Shashwat Raj
Computer systems engineering
Hometown: Tempe, Arizona, United States
Graduation date: Spring 2027
Additional details: First-generation college student
GCSP research stipend | Summer 2025
Optimizing Earth Science Observations: Developing Reinforcement Learning Techniques for Autonomously Determining Priority Observations in a Dynamic Environment
Dynamic targeting is an extensively researched concept used by satellites to point the instruments in the optimal direction to get the maximum scientific yield. However, conventional methods use scheduling systems for determining points on the map that are worth observing. Auto-scheduler systems are effective in selecting priority observations, but these methods are not real-time or fully accurate. Henceforth, incorrect decisions by the satellites lead to wastage of power and redundant data. This research aims to enable satellites to autonomously determine valid observation locations in real time during Earth Science Missions. The project focuses on creating an RL environment that emulates the satellite’s decisions to measure over the priority observational points. The project involves usage of large simulated environmental data in the NASA GEOS-5 dataset, model selection and training, testing and tuning of the model, and evaluation through comparison with a random forest classifier model.

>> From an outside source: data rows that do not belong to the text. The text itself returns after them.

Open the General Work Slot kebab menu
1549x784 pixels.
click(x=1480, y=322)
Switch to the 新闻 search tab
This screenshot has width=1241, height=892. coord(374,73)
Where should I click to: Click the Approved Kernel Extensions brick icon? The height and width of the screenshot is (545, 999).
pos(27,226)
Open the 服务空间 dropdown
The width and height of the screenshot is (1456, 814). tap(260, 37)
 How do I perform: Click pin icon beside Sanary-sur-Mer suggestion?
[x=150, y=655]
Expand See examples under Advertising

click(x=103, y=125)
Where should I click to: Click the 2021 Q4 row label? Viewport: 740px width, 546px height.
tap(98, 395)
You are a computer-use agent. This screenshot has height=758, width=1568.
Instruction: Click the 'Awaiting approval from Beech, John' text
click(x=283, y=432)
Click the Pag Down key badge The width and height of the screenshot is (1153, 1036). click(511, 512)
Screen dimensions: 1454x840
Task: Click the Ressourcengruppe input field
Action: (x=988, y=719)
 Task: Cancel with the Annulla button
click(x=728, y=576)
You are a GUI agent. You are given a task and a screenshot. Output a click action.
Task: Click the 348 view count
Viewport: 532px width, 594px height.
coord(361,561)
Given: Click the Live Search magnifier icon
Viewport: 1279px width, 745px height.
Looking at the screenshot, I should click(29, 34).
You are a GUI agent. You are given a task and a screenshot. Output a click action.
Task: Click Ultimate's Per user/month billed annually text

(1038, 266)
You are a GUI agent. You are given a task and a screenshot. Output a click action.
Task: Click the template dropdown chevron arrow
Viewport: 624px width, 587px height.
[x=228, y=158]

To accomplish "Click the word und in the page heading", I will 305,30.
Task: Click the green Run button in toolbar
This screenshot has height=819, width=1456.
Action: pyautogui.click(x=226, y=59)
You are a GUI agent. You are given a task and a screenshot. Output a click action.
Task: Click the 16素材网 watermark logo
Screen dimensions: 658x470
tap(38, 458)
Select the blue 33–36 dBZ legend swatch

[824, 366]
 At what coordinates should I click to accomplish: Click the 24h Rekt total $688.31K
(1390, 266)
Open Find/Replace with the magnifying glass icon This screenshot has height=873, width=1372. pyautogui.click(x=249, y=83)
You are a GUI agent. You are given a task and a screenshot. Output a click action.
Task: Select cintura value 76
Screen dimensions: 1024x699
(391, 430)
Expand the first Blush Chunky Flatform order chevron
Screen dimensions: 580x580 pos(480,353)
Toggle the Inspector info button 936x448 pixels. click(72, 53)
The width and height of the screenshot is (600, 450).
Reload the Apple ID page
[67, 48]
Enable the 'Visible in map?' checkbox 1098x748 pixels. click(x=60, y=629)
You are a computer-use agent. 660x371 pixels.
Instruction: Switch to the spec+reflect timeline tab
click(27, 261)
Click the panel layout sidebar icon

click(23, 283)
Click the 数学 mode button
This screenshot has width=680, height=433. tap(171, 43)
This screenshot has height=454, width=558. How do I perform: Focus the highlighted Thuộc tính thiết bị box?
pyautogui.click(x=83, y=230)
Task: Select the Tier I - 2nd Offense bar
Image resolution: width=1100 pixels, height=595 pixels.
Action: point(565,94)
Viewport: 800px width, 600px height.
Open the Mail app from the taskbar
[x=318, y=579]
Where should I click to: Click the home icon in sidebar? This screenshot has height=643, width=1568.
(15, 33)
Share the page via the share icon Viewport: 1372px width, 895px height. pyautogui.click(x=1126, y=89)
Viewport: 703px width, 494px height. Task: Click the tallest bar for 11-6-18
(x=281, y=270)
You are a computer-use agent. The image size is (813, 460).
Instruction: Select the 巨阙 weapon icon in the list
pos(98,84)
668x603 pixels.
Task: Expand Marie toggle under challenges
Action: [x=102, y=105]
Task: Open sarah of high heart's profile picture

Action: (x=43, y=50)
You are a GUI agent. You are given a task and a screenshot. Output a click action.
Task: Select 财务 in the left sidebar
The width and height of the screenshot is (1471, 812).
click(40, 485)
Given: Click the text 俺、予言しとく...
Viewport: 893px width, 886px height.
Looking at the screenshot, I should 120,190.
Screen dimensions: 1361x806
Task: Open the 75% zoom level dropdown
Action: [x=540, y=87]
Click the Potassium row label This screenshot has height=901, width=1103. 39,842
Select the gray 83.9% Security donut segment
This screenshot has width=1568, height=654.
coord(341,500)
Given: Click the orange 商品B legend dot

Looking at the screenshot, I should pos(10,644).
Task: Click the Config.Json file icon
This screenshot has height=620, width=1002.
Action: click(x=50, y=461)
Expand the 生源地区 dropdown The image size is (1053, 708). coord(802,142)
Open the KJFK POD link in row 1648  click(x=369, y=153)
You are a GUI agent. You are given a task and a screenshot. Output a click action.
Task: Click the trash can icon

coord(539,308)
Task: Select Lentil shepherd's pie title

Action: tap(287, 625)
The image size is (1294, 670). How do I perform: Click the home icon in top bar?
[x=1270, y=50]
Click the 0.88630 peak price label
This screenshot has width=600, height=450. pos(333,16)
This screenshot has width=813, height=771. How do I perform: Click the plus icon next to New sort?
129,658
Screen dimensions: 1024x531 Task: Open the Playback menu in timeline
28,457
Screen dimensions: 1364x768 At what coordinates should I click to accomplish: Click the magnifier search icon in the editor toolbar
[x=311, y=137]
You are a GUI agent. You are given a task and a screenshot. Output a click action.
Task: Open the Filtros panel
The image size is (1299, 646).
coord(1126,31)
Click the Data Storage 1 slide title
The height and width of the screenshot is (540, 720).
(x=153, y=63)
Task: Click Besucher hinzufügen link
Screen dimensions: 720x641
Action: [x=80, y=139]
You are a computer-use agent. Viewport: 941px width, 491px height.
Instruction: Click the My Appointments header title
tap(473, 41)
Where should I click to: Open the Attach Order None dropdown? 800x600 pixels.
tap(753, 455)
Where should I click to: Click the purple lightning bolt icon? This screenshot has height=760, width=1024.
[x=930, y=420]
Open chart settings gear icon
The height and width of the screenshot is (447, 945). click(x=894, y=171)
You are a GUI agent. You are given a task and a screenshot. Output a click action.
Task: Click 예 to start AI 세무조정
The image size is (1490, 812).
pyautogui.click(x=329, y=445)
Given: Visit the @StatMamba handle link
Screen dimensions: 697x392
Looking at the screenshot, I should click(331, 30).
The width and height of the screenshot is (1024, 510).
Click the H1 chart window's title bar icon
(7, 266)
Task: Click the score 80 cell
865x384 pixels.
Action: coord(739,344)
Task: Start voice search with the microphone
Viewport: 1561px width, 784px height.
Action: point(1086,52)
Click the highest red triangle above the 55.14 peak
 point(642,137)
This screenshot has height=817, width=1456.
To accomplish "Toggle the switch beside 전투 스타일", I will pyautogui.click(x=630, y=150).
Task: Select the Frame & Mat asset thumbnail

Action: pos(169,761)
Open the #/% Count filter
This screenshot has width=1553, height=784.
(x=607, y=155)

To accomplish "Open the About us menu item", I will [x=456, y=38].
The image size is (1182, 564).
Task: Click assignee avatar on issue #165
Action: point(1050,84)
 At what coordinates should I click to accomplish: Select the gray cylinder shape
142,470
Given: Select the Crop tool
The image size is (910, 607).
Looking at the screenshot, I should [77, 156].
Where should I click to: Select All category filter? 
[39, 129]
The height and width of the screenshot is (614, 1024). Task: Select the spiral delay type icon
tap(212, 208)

Ongoing research has seen a policy-based DQN model and a Quantile Regression DQN model perform with 79% recall. However, the results showed a low F1 score due to more false positive actions. The low precision is potentially due to oversampling near the 0° latitude and the huge class imbalance in the datasets derived from NASA GEOS-5. The project therefore focuses on preparing larger training datasets of 8-12 months with additional features like cloud optical thickness and incoming shortwave flux. The project further aims to use decision transformers or STTNs in ensemble with reinforcement learning to tackle the oversampling challenge. The research will be considered a success when the results correspond with the simulated data on convective precipitation storms, proving a greater precision than predictive supervised learning models like the random forest classifier. The ultimate goal of the research is to autonomously enable satellites in prioritizing areas with high atmospheric activity, enhancing environmental monitoring and providing deeper insights to Earth’s atmospheric dynamics.
Glossary: RL (reinforcement learning), DQN (Deep Q-Network), QRDQN (Quantile Regression Deep Q-Network), STTNs (Spatio-Temporal Transformer Networks), GEOS-5 (Goddard Earth Observing System, Version 5)
Mentor: Paul Grogan